# Maybe New Toy



## 9mm+p+ (May 8, 2006)

Local gunshop has a Sig 220.  It's used but excellent to new condition.  It is however 9MM. I'd only seen 220's as 45's and in fact have one.  I also have the 226 in 9MM.  I'd never trad a double column for a single but either 220 just fit my hand better than the 226.  Has anyone seen a 220 chambered for 9MM.  He only has one magazine for it and was unable to find any in catalogs he was using.  I'm guessing this is a pistol that's several years old and mags won't be currently listed.  I'm wonderig how hard they will be to come by.  They basically look like 45 Sig 220 mags with a grove down each side to let 9MM's in but keep 45's out.  It's got the older black checkered plastic grips but aftermarket will fit it.  Sights are conventional with rear bar and front dot.  Very smooth action, I'd just never seen 220's in anything but 45 ACP.   Any info welcomed.  Thanks


----------



## Grenadier (May 8, 2006)

Sig P220 in the 9 mm is an excellent pistol.  The trigger pull is crisp and precise, and the gun will feed just about anything that you decide to put through it.  

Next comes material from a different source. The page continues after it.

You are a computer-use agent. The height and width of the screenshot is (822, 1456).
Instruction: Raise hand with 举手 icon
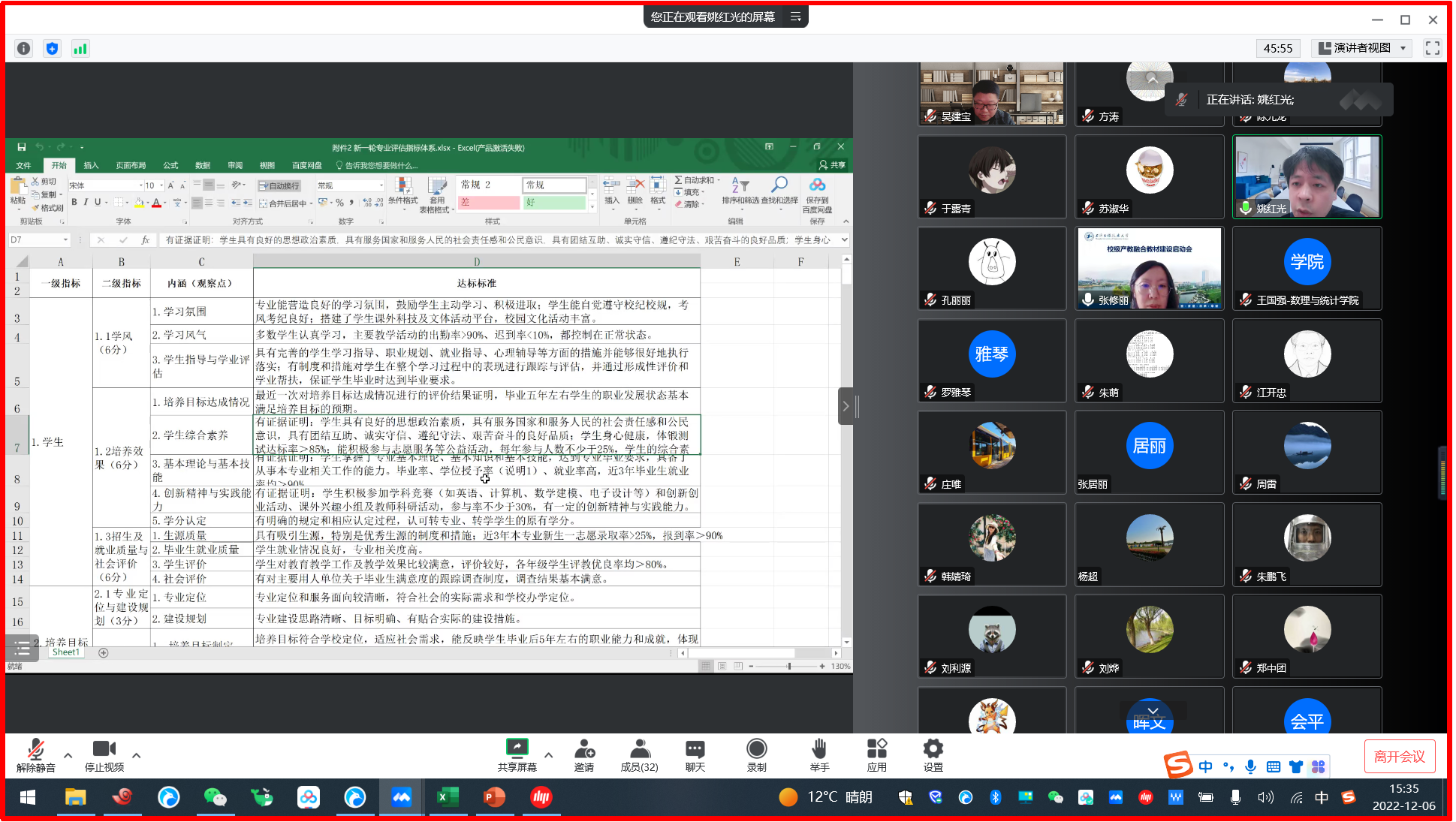click(819, 750)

There are usually some P220 9 mm magazines on eBay.

http://search.ebay.com/search/search.dll?sofocus=bs&sbrftog=1&fnu=1&from=R10&satitle=sig+sauer+magazine+p220&sacat=-1%26catref%3DC6&bs=Search&fsop=1%26fsoo%3D1&coaction=compare&copagenum=1&coentrypage=search&sargn=-1%26saslc%3D2&sadis=200&fpos=35007&ftrt=1&ftrv=1&saprclo=&saprchi=


----------



## beau_safken (May 9, 2006)

Good call on Ebay for magazines.  At least this sig doesn't have the issues with the hi-capacity clips the glock 19 had.  

I'm jealous, that's such a fun little gun.


----------



## lenatoi (May 9, 2006)

Gun shows are a great place to find good deals on all sorts of mags.


----------



## Grenadier (May 9, 2006)

BTW, the P220 also comes chambered in the .38 Super as well.  It's a fun gun to shoot in any of the three calibers.


----------



## KenpoTex (May 9, 2006)

beau_safken said:
			
		

> Good call on Ebay for magazines. At least this sig doesn't have the issues with the hi-capacity clips the glock 19 had.
> 
> I'm jealous, that's such a fun little gun.


To what issues are you referring?


----------



## Grenadier (May 10, 2006)

kenpotex said:
			
		

> To what issues are you referring?


 
eBay policy.  

No magazines that can hold more than 10 rounds may be sold.  

At first I thought it was simply a knee-jerk reaction to the Assault Weapons ban that has since expired in 2004, but they still cling to that policy, and even transferred over that policy to PayPal when they bought them out.


----------



## KenpoTex (May 10, 2006)

ah, ok...gotcha


----------



## arnisandyz (May 11, 2006)

Grenadier said:
			
		

> eBay policy.
> 
> No magazines that can hold more than 10 rounds may be sold.
> 
> At first I thought it was simply a knee-jerk reaction to the Assault Weapons ban that has since expired in 2004, but they still cling to that policy, and even transferred over that policy to PayPal when they bought them out.




Paypal also put a stop to firearm and some firearm related transactions, so be careful buying and selling through private parties like in classifieds. People still do it...they just creative in the item description.


----------



## Drac (May 11, 2006)

I love all my Sigs...There is a catalog out there called CheaperThanDirt, I've seen it once and they seem to have magazines for ANYTHING...A Google search could also help...


----------



## 9mm+p+ (May 11, 2006)

I've got their catalog, I'll have to look.  I just like the feel of 220's.  I keep trying new grips on my 226 but not quite there yet.  Thanks


----------



## Drac (May 12, 2006)

Have you tried the "Houge" slip on rubber grip..Never used it on a Sig, had one on the department issued Baretta and it made a difference...


----------



## Grenadier (May 12, 2006)

Drac said:
			
		

> Have you tried the "Houge" slip on rubber grip..Never used it on a Sig, had one on the department issued Baretta and it made a difference...


 
Actually, I prefer Hogue's replacement grips.  They really don't add any extra width to the grip, and are quite durable.  

http://www.hogueinc.com/getgrip/merchant.ihtml?pid=4220&lastcatid=42&step=4

Very comfortable, and best of all, they won't move around like the sleeves will.


----------



## Drac (May 12, 2006)

Grenadier said:
			
		

> Actually, I prefer Hogue's replacement grips. They really don't add any extra width to the grip, and are quite durable.
> 
> http://www.hogueinc.com/getgrip/merchant.ihtml?pid=4220&lastcatid=42&step=4
> 
> Very comfortable, and best of all, they won't move around like the sleeves will.


 
Very Good..I forgot to mention those..My bad {as the kids say)


----------